# BEE BEE Tree



## Rader Sidetrack (Nov 30, 2011)

Are you familiar with the concept of scarification? 
https://www.americanmeadows.com/blog/2017/06/05/how-to-scarify-and-soak-seeds-for-spring-planting/

I had a similar poor success rate with some Vitex Negundo seeds until I used some coarse sandpaper on them.


----------



## Buzz-kill (Aug 23, 2017)

Some seed sellers say soak in water for 12 hours to scarify.


----------



## odfrank (May 13, 2002)

Stratify for six weeks.


----------



## Ferg (Aug 7, 2015)

I will pass all of this information on to the wife, we might try all 3 ways mentioned and see which one works best.


----------



## odfrank (May 13, 2002)

If you send me some fresh seed I will grow you bare root seedlings and ship them to you for free! I lost my fresh seed source.

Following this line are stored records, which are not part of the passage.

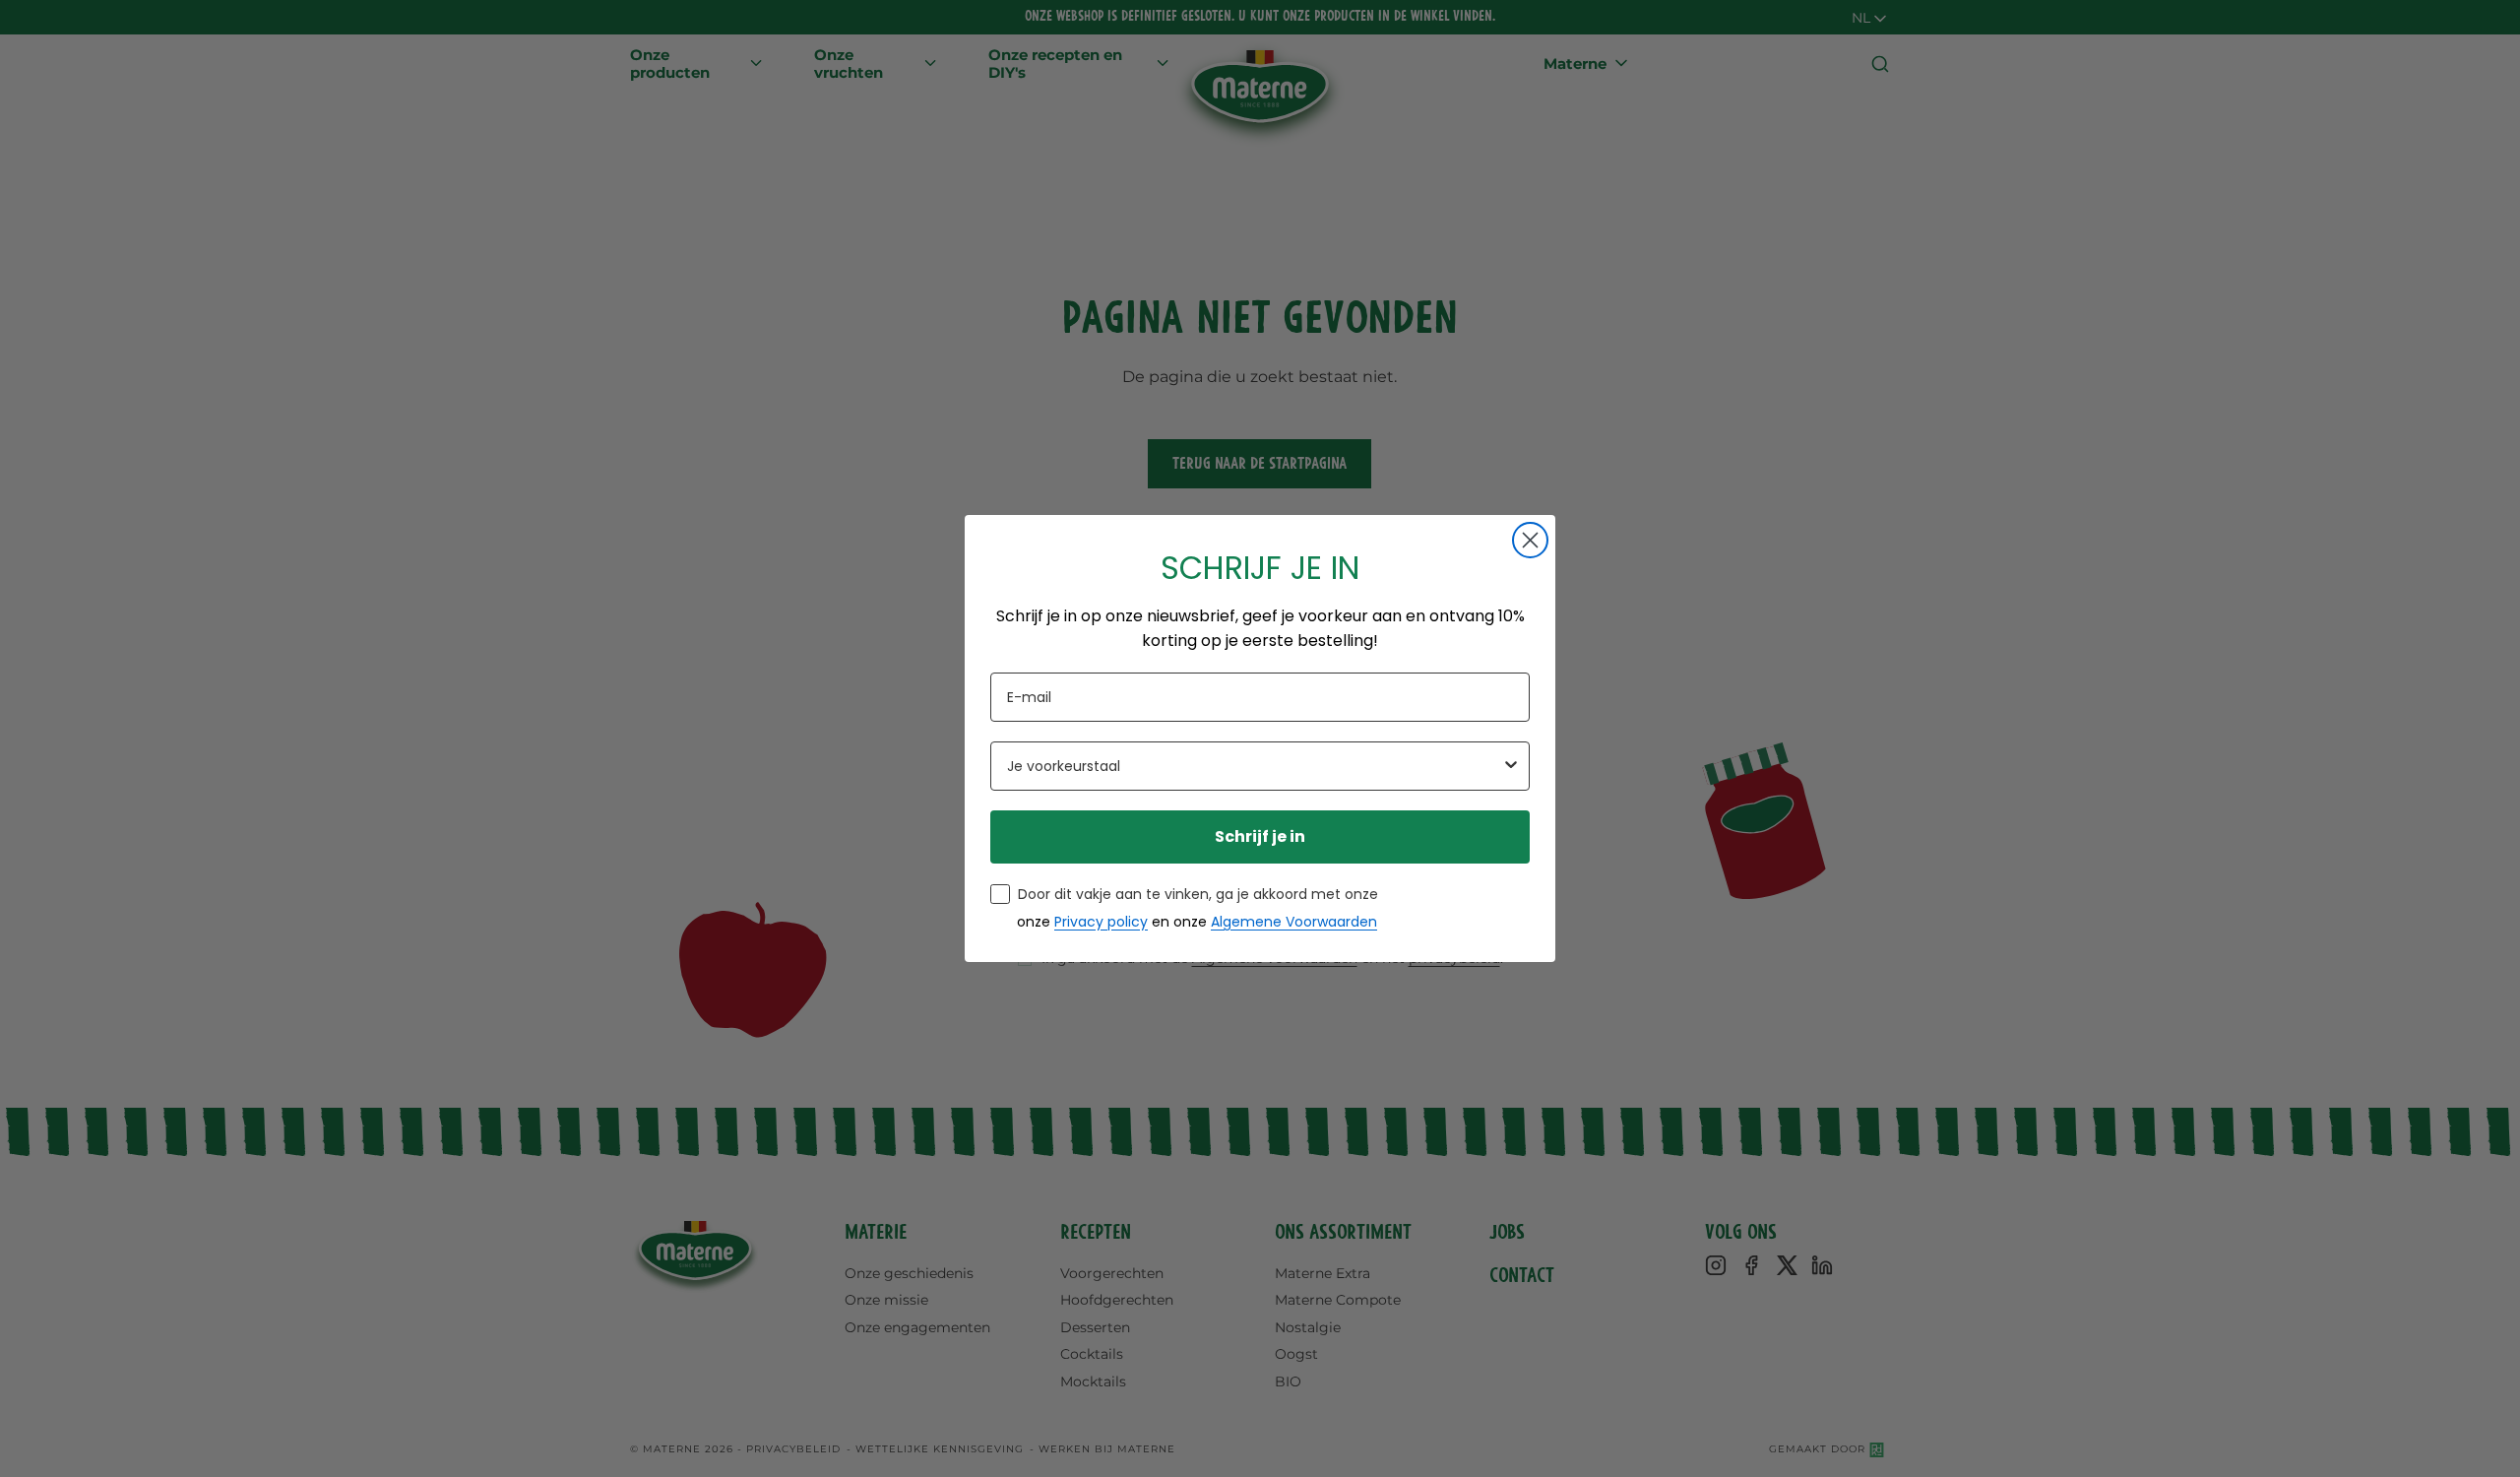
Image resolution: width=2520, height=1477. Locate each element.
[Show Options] (1511, 766)
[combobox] (1254, 766)
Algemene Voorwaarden (1294, 921)
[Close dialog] (1530, 540)
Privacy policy (1101, 921)
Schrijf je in (1260, 836)
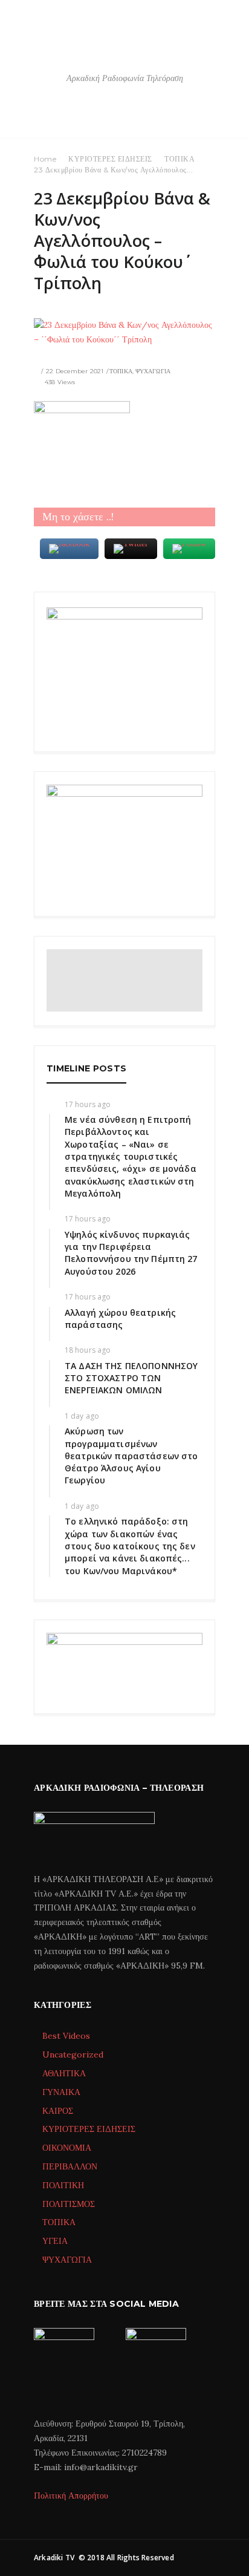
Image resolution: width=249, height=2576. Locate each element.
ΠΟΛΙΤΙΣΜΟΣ (68, 2203)
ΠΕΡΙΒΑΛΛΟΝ (69, 2166)
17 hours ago (88, 1104)
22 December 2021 (74, 371)
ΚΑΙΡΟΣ (57, 2110)
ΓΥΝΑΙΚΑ (61, 2092)
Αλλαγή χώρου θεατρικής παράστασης (120, 1318)
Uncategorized (72, 2054)
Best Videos (66, 2035)
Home (45, 158)
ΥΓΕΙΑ (55, 2240)
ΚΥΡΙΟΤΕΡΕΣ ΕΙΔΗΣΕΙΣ (110, 158)
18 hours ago (88, 1350)
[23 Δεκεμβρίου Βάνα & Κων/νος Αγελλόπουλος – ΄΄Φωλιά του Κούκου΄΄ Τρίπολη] (124, 332)
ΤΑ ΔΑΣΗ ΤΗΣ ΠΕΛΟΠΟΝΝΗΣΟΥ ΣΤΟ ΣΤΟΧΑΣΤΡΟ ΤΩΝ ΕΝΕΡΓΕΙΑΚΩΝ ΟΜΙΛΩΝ (131, 1378)
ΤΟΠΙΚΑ (179, 158)
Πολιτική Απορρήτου (71, 2495)
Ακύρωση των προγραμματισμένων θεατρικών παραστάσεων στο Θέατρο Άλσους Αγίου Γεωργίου (131, 1455)
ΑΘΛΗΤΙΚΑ (64, 2073)
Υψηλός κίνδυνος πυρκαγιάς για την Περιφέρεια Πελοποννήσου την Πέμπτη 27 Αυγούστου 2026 (131, 1253)
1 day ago (82, 1416)
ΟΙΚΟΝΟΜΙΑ (66, 2147)
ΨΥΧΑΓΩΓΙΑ (152, 371)
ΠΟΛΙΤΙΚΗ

PM me please.


----------



## rwurster (Oct 30, 2010)

Is there a way to tell male trees from the female trees before planting?


----------



## FlowerPlanter (Aug 3, 2011)

rwurster said:


> Is there a way to tell male trees from the female trees before planting?


The ones that tell you to pick up your cloths are the females.


----------